Gandhi’s advocated naturecure as opposed to modern medicine. He not only practised nature-cure on himself, his wife and children but also on the inmates of every ashram set up by him in South Africa and India, and on all those who would be willing to receive such treatment from him. During the last two years of his life he spent considerable time preaching and treating nature-cure, especially to villagers. A Nature Cure Clinic was set up in Poona under his patronage, and he even thought in terms of setting up a nature cure university.

While he was confined in the Aga Khan Palace in Poona during 1942 -44, he wrote a book entitled Key to Health and penned the preface ~ ‘Anyone who observes the rules of health mentioned in the book will find that he has got in it a real key to unlock the gates leading to him to health. He will not need to knock at the doors of doctors or vaidyas from day to day.’ In Gandhi’s reckoning, a healthy man is a person whose body is free from disease and who can carry on his normal activities without fatigue.

His teaching insists on one having knowledge of one’s self and body to lead a healthy life. He states in his book that the human body is composed of five elements, which ancient philosophers have described as Earth, Water, Light, Air, and Vacancy or Ether. He firmly believed in Nature’s ability to heal and the body’s power in regaining its composure. But the interplay of the five elements is an absolute necessity. The first element is Air without which we cannot live. Breathing exercise for those who cannot breathe, sleeping under the sky, hydrotherapy, sunbaths and mud poultices are Gandhi’s advice on improving health.
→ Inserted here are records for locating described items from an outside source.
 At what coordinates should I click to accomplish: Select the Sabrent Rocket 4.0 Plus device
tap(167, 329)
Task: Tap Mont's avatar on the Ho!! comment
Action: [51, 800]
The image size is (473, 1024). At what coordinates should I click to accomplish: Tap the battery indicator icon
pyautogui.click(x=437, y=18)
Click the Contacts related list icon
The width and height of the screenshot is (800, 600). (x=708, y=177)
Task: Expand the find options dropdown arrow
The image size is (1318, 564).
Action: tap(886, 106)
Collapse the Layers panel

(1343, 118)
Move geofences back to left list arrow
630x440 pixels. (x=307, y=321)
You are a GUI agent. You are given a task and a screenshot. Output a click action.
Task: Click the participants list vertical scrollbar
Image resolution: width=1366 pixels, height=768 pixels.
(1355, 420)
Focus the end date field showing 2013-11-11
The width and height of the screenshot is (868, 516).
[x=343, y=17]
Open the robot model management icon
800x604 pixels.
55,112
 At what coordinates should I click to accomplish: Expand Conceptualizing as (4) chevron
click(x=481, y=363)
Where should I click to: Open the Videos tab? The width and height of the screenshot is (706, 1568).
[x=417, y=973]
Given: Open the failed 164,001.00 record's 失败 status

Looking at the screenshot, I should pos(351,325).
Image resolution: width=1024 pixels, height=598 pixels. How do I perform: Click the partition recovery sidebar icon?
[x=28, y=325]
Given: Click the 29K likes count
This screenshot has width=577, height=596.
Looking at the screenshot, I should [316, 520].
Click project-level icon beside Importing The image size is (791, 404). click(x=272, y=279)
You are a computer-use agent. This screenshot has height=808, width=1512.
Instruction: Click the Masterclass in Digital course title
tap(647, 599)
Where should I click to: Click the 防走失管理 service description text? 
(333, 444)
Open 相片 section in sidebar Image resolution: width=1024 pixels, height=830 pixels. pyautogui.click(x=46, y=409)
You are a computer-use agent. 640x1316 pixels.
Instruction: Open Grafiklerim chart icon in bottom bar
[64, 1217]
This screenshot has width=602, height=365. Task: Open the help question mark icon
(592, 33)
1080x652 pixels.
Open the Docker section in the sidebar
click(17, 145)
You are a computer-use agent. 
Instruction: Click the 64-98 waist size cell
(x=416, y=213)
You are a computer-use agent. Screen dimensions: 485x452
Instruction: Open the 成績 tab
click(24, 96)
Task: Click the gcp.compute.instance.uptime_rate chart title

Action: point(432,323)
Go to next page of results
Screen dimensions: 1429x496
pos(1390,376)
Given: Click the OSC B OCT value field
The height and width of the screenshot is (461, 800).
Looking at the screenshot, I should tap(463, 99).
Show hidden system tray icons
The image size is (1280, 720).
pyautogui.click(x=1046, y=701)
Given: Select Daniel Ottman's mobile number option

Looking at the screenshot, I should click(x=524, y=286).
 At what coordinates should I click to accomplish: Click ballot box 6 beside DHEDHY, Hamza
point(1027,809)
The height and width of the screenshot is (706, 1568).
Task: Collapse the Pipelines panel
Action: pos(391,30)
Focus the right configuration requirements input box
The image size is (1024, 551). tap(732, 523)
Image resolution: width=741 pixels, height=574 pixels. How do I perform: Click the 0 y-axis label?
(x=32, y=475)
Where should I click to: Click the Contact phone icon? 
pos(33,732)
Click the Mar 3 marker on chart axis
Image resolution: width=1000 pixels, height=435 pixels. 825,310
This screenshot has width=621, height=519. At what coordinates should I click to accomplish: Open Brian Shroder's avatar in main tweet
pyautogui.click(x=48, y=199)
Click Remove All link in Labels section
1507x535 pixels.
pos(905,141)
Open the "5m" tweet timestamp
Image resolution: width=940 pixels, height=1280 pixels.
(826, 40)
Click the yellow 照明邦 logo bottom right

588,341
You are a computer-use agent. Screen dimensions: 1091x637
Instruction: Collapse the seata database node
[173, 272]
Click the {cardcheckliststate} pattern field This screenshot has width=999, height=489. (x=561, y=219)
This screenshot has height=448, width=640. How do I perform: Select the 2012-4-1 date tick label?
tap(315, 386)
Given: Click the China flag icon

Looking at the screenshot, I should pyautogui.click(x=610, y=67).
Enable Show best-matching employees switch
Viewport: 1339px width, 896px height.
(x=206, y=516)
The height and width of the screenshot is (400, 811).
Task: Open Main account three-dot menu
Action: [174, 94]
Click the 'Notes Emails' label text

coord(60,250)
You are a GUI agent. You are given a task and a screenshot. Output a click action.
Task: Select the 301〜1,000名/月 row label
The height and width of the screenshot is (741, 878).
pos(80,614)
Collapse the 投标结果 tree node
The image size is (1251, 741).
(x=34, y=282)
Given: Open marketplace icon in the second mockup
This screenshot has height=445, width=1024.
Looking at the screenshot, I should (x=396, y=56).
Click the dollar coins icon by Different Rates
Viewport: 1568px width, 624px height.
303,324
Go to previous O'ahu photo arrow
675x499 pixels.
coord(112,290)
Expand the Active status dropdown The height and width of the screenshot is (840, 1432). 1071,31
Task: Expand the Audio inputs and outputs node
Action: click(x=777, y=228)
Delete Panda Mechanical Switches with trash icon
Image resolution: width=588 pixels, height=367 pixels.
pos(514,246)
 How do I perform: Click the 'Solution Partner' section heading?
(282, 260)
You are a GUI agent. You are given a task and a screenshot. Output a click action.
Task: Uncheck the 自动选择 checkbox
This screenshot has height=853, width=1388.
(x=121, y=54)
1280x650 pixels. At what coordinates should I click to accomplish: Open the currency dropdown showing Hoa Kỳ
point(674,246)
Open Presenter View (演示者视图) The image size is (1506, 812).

In South Africa, Gandhi had learnt Louis Kuhne’s water treatment. Unfortunately, we have polluted our earth, air and water, and have also harmed Ether which helps to maintain and regain health. The impact of the level of pollution will pose a major health and economic crisis for India in the coming years. Gandhi classifies food into three categories ~ vegetarian, flesh and mixed. According to him, vegetarian is the best, followed by mixed. He states the importance of milk, cereals, pulses, fruit, vegetables, fat and the need to keep a balanced proportion of them in the diet.

In his opinion there are major drawbacks in taking meat as in order to get meat we have to kill. Regarding condiments, Gandhi said the body required certain salts which mostly occur naturally in various foodstuff. His personal experiments over fifty years emphasise the need for such condiments. Gandhi said: ‘Food should be taken as a matter of duty even as a medicine to sustain the body, never for the satisfaction of the palate, there should be self-control as such habits of elders influence children to some extent.’ The remarkable aspect of some of Gandhi’s recommendations is that they are relevant even today.